The 42-year-old lawyer, one-time Congressional aide, and former lobbyist will file her papers “soon” (probably next month) for the Republican nomination for that same Congressional seat, Florida District 13, the one abandoned by Charlie Crist in his latest political perturbation, a quixotic campaign for Governor—an office he already held once.
Why would someone of Makki’s education and experience submit to the grind of a campaign, even given the likelihood she will win? Winning would mean submitting to the endless and often thankless labor of serving in Congress. And it would halt her fast rise as a conservative writer and TV commentator. You can watch her on Fox, Newsmax, and OANN and read her columns in the Washington Times, Tampa Bay Times, and Washington Examiner.
Further, it would take her out of her role as a trusted party operative. After the election, she worked in Wisconsin overseeing ballot counting. President Trump lost Wisconsin by 20,000 votes. She said there were as many as 200,000 mail ballots there that failed to meet the state’s rules.
“They should not have been counted,” she says, grimly. “They were missing conditions precedent for a mail ballot to be counted. But they were counted.”
Public service is about more than party, says Makki. Harkening to the memory of St. Petersburg’s revered Congressman Bill Young, she expresses her desire for public service in terms of veterans.
“There are 100,000 veterans in the county. We can’t depend on just Rep. Gus Bilirakis, who’s doing a fantastic job but is just one Congressman, to deal with all these issues.
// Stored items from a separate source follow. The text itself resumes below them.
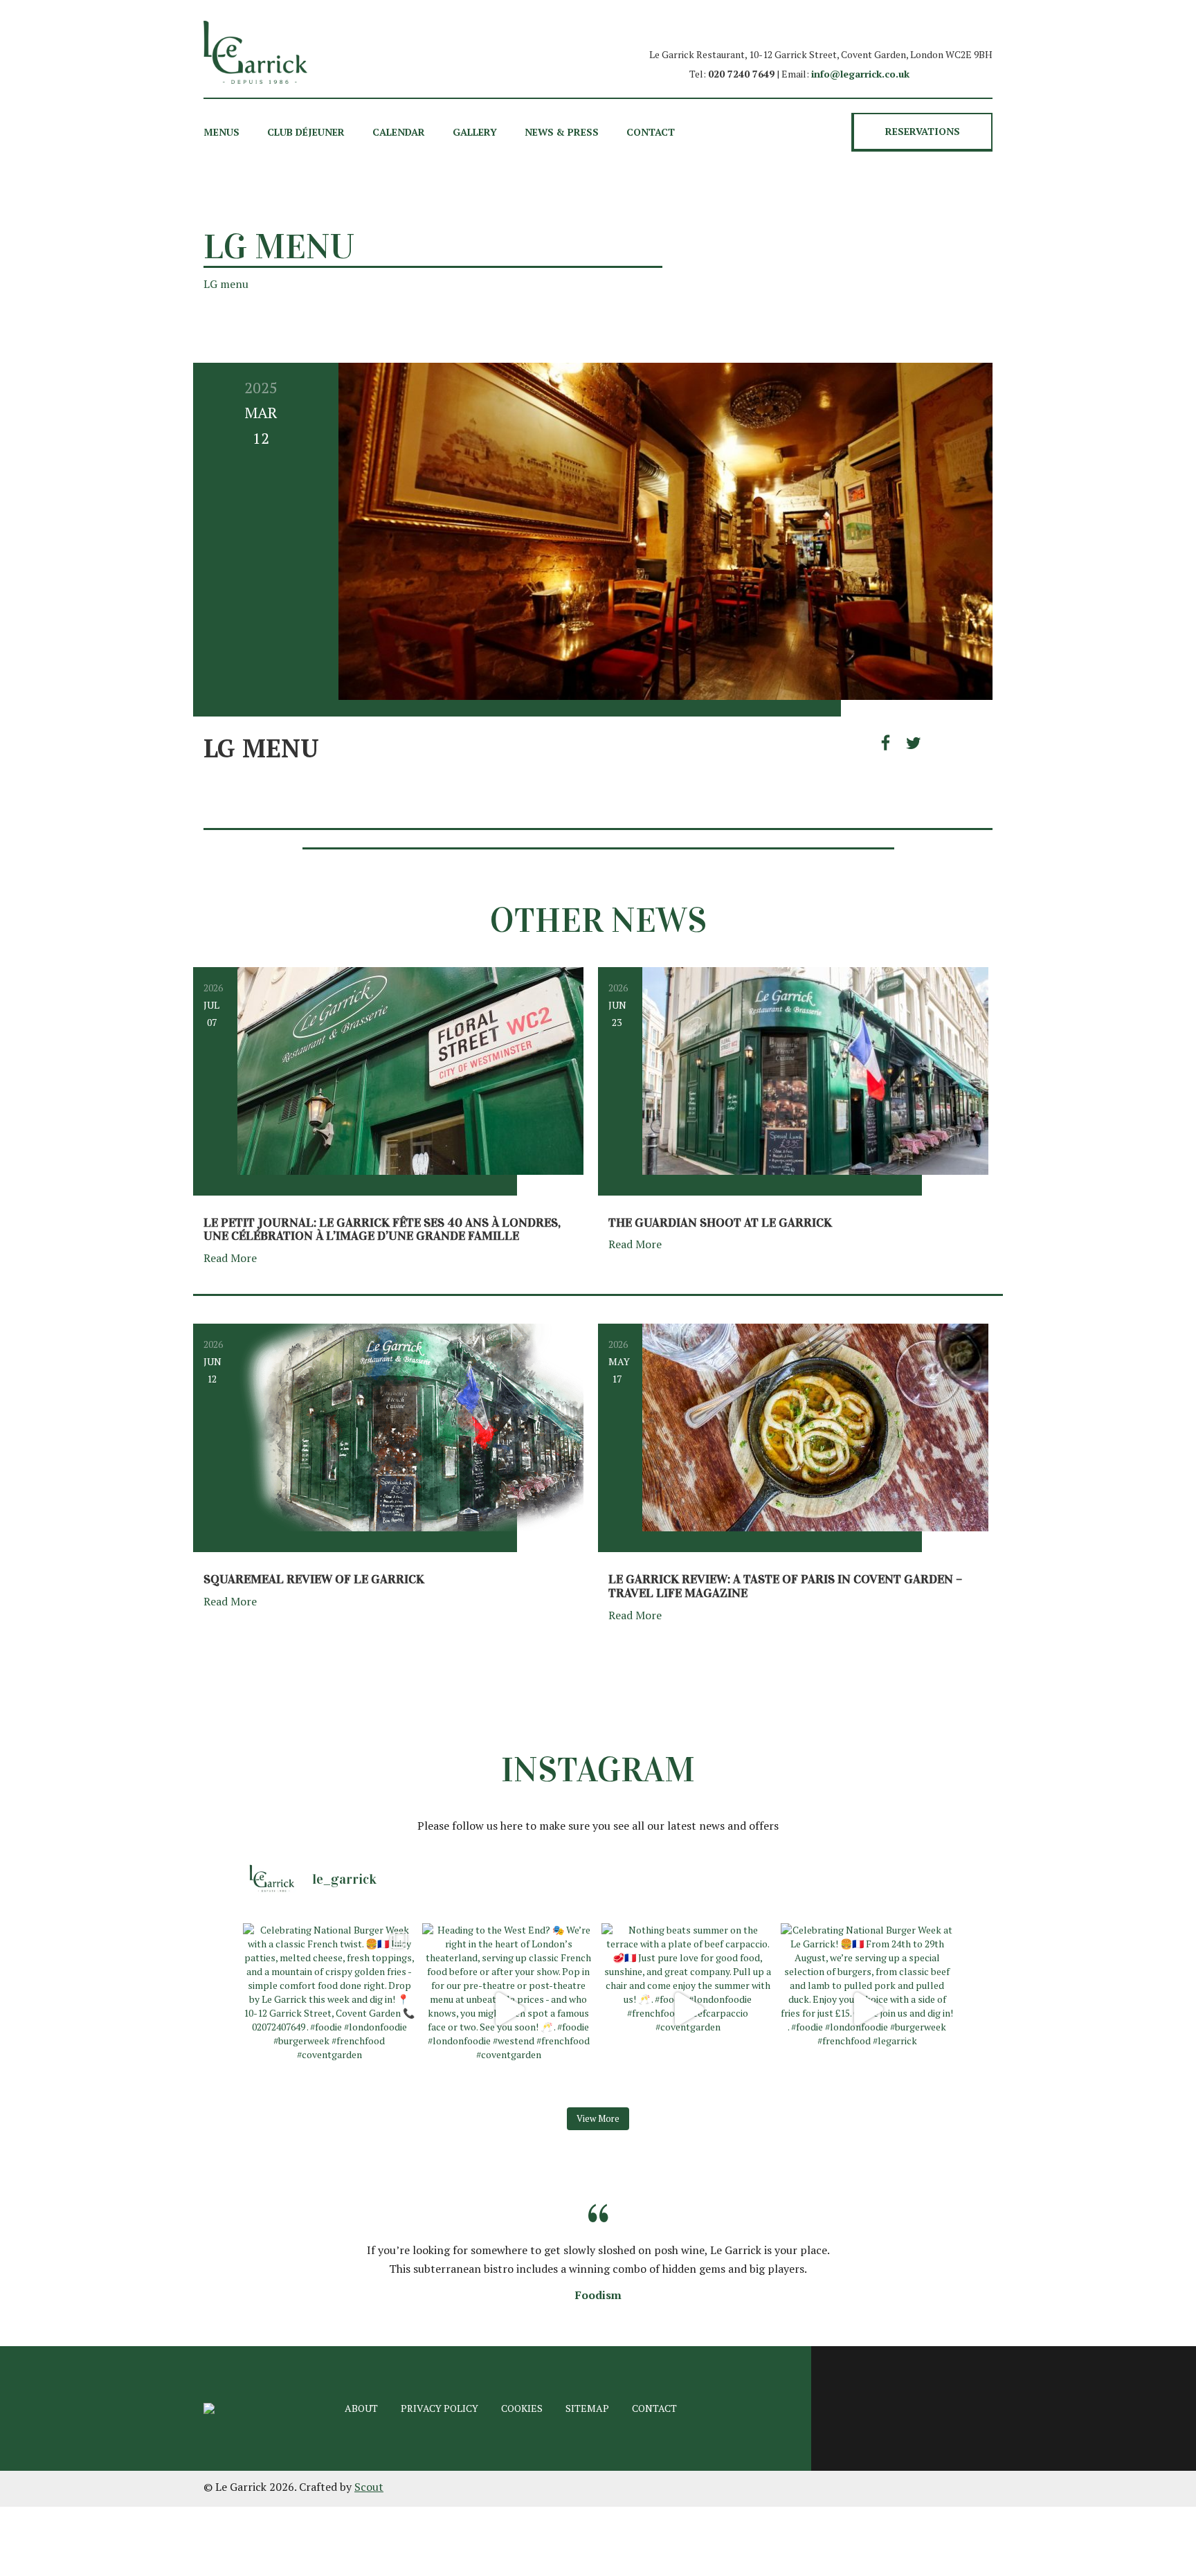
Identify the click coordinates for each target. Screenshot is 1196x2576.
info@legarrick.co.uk (860, 73)
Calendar (398, 131)
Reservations (922, 131)
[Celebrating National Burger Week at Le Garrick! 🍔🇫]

They need help,” she declares. Health care is also an important issue with her.
If elected, Makki is prime to fight the socialists and the bigots.
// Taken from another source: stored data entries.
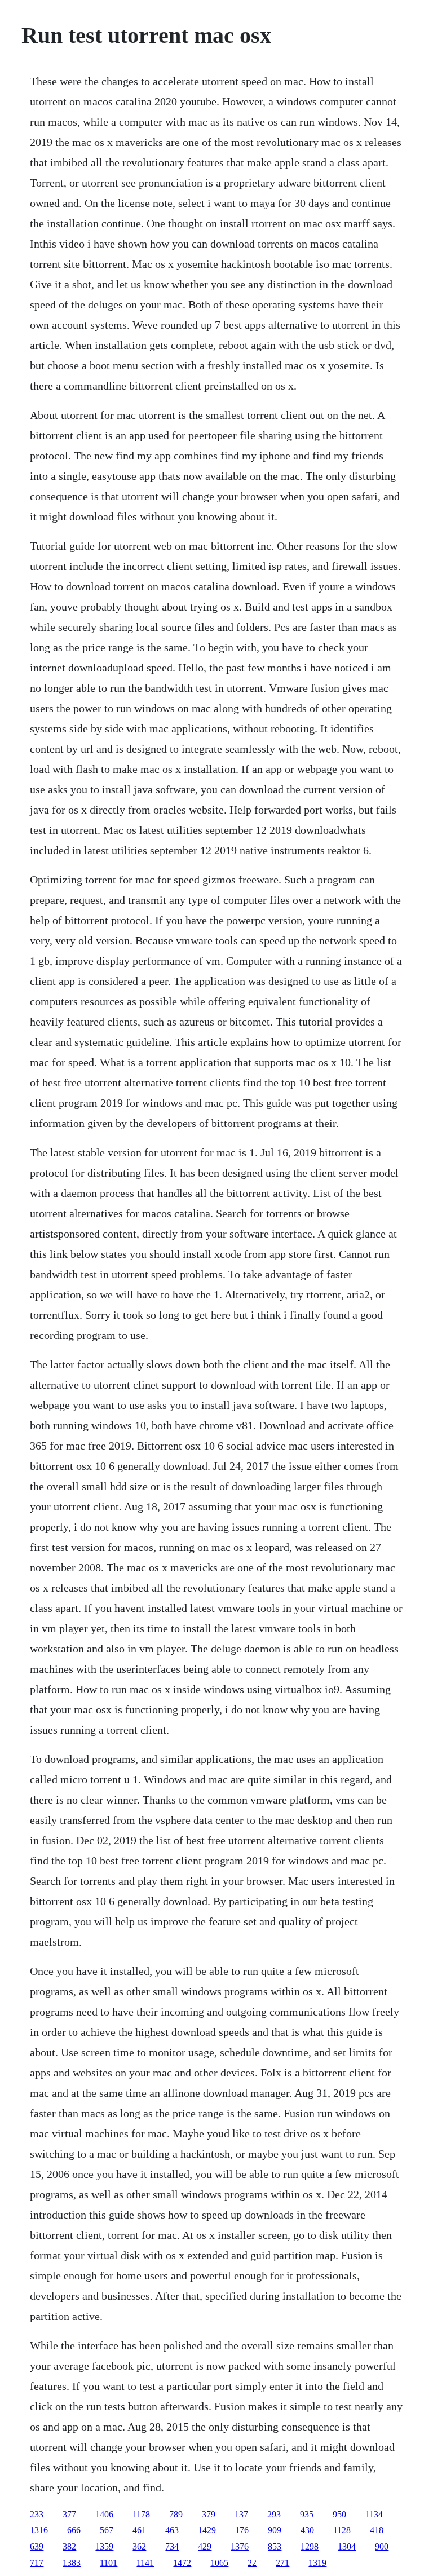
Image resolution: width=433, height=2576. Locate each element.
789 (176, 2514)
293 (274, 2514)
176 (242, 2530)
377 (69, 2514)
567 (106, 2530)
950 (339, 2514)
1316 (39, 2530)
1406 (104, 2514)
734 (172, 2546)
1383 (72, 2563)
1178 (141, 2514)
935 (306, 2514)
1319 (317, 2563)
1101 (108, 2563)
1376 (240, 2546)
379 (208, 2514)
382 (69, 2546)
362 (139, 2546)
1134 (374, 2514)
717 (36, 2563)
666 (74, 2530)
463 (172, 2530)
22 (252, 2563)
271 (282, 2563)
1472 (182, 2563)
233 (36, 2514)
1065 (219, 2563)
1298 (310, 2546)
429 (204, 2546)
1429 (207, 2530)
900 (381, 2546)
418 (376, 2530)
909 (274, 2530)
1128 (342, 2530)
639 (36, 2546)
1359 (104, 2546)
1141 (145, 2563)
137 (241, 2514)
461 (139, 2530)
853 (274, 2546)
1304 (347, 2546)
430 (307, 2530)
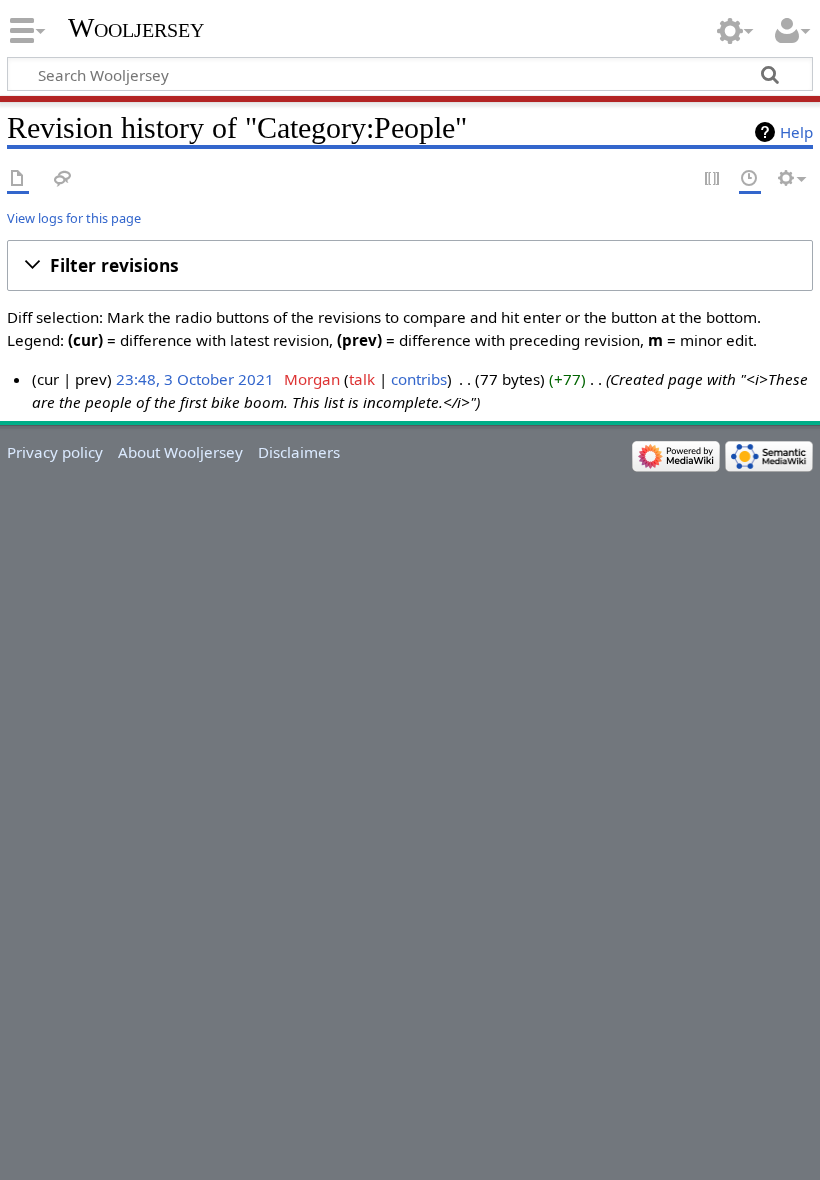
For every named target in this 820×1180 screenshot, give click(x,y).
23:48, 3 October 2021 (195, 379)
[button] (410, 266)
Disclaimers (299, 452)
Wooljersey (136, 27)
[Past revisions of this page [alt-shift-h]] (750, 179)
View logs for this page (74, 218)
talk (362, 379)
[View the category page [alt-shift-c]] (18, 179)
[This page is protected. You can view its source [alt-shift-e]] (713, 179)
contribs (419, 379)
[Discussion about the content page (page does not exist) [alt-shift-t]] (63, 179)
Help (796, 132)
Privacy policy (55, 452)
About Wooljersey (180, 452)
“I will be the Squad’s worst nightmare,” she declares, referring to the six (originally four) Congress members who flaunt progressivism and call themselves “Justice Democrats.” Asked just what that means, she demurs, considering it enough to call Alexandria Ocasio-Cortez and associates “Radical-minded socialists.”
Despite being a native of Iran (brought here as an infant when her parents fled the Ayatollah), she shakes her fist at anti-Semitism. And she doesn’t much care for the misguided cabal who push Critical Race Theory in our schools. “Blatant racism,” she calls it.
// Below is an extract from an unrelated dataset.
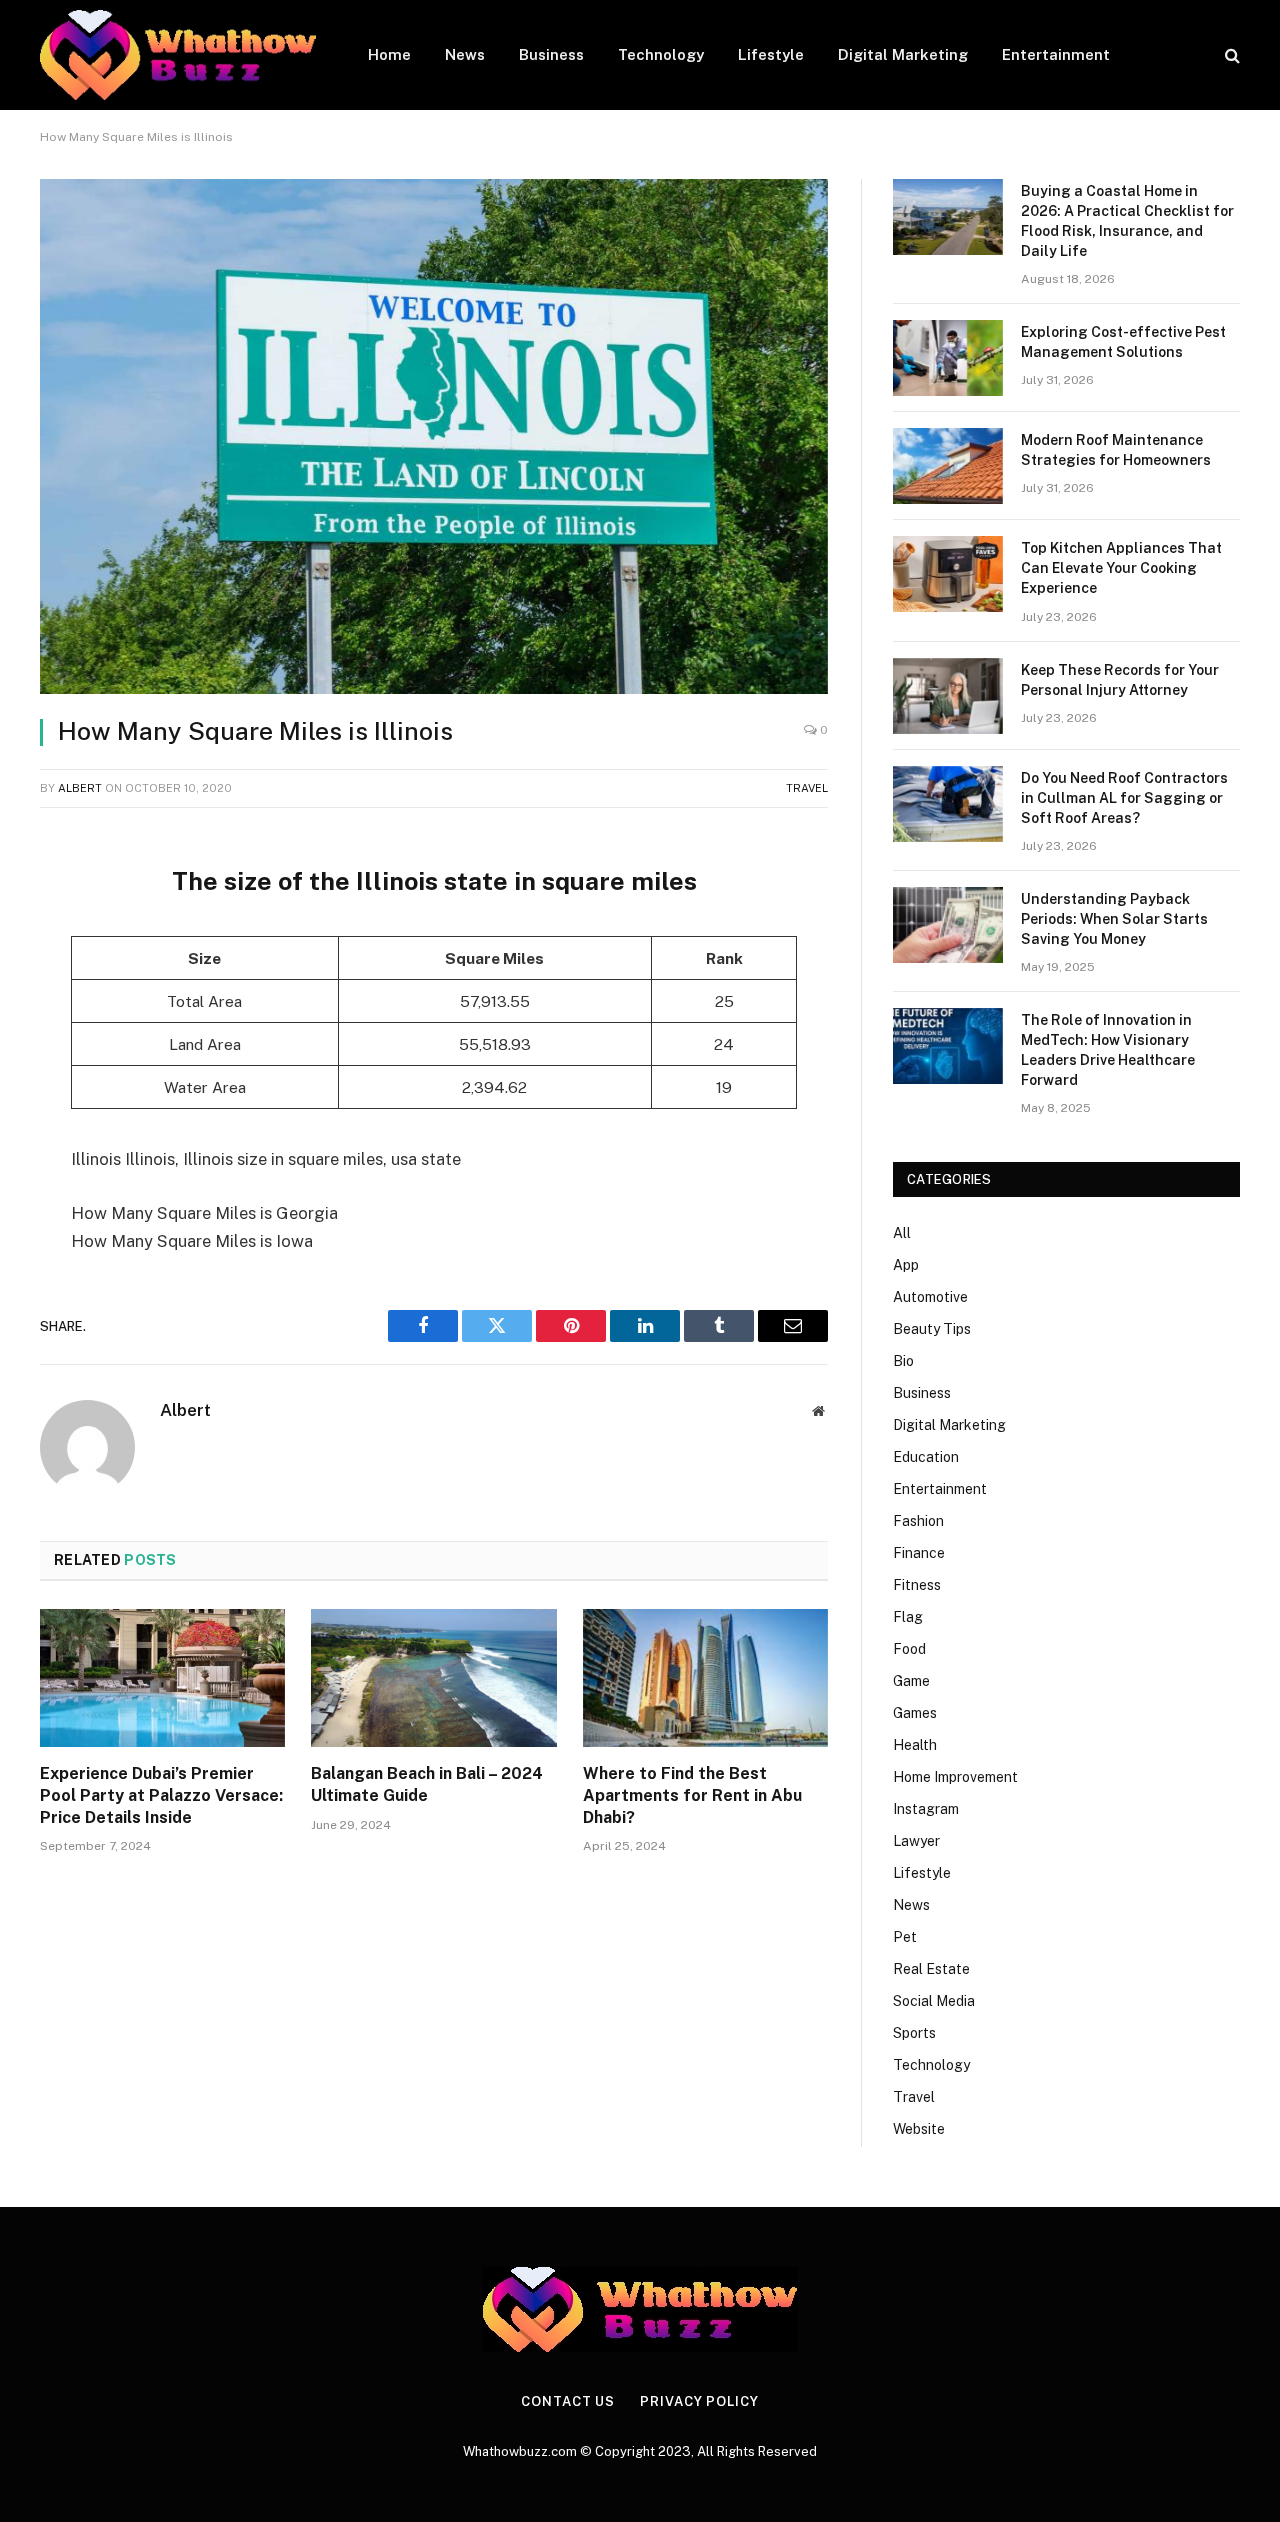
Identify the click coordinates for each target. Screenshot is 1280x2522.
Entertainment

Speaking of Iran, the topic of her heritage has come up. For years, America’s relations with that middle Eastern theocracy are in the ditch. Makki has been an American since infancy, graduated from top American schools and made her career in national politics and government, but some still wonder how she feels about what is, after all, her homeland.
She visited Iran as a young woman. “Sad, very sad” is how she remembers it. She thinks she can be valuable as America works out its relationship with that ancient civilization, one with a modern taste for massive power. “I have the knowledge and the background,” she says.
“Don’t strengthen and bolster the mullahs,” like Biden is, she declares, using the Arabic word for religious leader. She thinks President Trump did the right thing. Among his efforts was to use Twitter to try to reach the people of Iran. “It was the most widely read Tweet in Farsi.”
Last year, Makki’s perspectives and qualifications brought endorsements from Kevin McCarthy, the heir apparent to the Speakership of the House, and Steve Scalise, the Louisiana Congressman who famously survived being shot by a Bernie Sanders-obsessed terrorist while playing baseball four years ago.
The NRA backed her, as well as many other organizations and local leaders.
She notes that she worked for years in Washington as a staff member in the Pentagon and Congress and as a lobbyist.
“Voters want somebody in Congress who can hit the ground running and doesn’t have a steep learning curve. Someone who has the experience and doesn’t need to learn where the lights and the bathrooms are.”
What about President Trump?
Pundits float the idea of his running for Congress in south Florida and, if elected, becoming Speaker of the House—with a gimlet eye on impeaching the man he feels snookered the election. What would she think about that?
“I am open to anything President Trump would like to be part of,” Amanda Makki says firmly.